- **Items**:
------
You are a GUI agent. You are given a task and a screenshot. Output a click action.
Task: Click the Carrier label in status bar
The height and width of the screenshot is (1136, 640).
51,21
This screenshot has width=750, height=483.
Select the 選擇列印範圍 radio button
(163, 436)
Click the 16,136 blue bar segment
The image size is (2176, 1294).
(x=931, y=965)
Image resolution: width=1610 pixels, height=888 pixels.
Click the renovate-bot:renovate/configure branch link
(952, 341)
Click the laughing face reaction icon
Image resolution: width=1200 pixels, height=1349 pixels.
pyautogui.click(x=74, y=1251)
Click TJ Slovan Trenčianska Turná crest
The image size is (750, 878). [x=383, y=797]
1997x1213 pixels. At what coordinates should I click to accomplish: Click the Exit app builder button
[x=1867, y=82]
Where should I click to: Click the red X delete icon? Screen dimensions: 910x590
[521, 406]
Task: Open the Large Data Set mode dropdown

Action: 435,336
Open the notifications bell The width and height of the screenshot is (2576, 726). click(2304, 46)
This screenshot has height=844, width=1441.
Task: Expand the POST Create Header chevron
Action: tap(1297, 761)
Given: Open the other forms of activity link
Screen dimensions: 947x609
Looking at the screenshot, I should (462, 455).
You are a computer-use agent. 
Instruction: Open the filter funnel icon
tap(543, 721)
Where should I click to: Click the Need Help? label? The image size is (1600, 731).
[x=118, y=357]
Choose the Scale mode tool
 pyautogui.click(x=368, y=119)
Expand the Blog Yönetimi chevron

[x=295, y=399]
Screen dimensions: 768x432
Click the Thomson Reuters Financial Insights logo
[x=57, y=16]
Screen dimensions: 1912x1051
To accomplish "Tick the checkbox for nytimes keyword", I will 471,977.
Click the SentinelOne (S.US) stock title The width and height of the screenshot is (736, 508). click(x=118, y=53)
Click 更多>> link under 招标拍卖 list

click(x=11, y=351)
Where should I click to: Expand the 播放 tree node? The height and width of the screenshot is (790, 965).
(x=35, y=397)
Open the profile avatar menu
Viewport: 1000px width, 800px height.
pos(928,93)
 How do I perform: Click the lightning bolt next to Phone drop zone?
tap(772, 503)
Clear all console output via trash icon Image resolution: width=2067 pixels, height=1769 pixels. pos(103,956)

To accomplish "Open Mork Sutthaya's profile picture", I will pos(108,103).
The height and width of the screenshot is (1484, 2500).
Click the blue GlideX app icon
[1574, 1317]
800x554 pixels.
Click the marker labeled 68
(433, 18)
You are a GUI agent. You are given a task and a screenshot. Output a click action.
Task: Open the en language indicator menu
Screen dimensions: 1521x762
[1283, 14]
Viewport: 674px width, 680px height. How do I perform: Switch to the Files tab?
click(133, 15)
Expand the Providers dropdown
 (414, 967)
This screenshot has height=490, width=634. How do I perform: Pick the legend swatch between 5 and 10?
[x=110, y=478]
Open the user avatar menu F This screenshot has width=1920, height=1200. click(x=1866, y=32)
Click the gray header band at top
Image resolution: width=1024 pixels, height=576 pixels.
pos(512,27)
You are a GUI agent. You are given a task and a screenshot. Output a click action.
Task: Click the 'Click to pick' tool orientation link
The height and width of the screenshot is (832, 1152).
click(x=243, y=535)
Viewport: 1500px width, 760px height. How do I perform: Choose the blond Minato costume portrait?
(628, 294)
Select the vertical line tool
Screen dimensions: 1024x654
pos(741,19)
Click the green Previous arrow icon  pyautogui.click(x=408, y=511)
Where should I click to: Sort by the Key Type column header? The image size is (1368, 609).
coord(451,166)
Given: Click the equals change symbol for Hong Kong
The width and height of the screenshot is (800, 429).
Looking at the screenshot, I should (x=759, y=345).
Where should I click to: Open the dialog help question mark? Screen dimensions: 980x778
------
- **Required task**:
Copy out the entries from the line with "Where should I click to: Click the red" to the line with "[1574, 1317]", both lines included, with no changes.

- **Answer to this task**:
Where should I click to: Click the red X delete icon? Screen dimensions: 910x590
[521, 406]
Task: Open the Large Data Set mode dropdown

Action: 435,336
Open the notifications bell The width and height of the screenshot is (2576, 726). click(2304, 46)
This screenshot has height=844, width=1441.
Task: Expand the POST Create Header chevron
Action: tap(1297, 761)
Given: Open the other forms of activity link
Screen dimensions: 947x609
Looking at the screenshot, I should (462, 455).
You are a computer-use agent. 
Instruction: Open the filter funnel icon
tap(543, 721)
Where should I click to: Click the Need Help? label? The image size is (1600, 731).
[x=118, y=357]
Choose the Scale mode tool
 pyautogui.click(x=368, y=119)
Expand the Blog Yönetimi chevron

[x=295, y=399]
Screen dimensions: 768x432
Click the Thomson Reuters Financial Insights logo
[x=57, y=16]
Screen dimensions: 1912x1051
To accomplish "Tick the checkbox for nytimes keyword", I will 471,977.
Click the SentinelOne (S.US) stock title The width and height of the screenshot is (736, 508). click(x=118, y=53)
Click 更多>> link under 招标拍卖 list

click(x=11, y=351)
Where should I click to: Expand the 播放 tree node? The height and width of the screenshot is (790, 965).
(x=35, y=397)
Open the profile avatar menu
Viewport: 1000px width, 800px height.
pos(928,93)
 How do I perform: Click the lightning bolt next to Phone drop zone?
tap(772, 503)
Clear all console output via trash icon Image resolution: width=2067 pixels, height=1769 pixels. pos(103,956)

To accomplish "Open Mork Sutthaya's profile picture", I will pos(108,103).
The height and width of the screenshot is (1484, 2500).
Click the blue GlideX app icon
[1574, 1317]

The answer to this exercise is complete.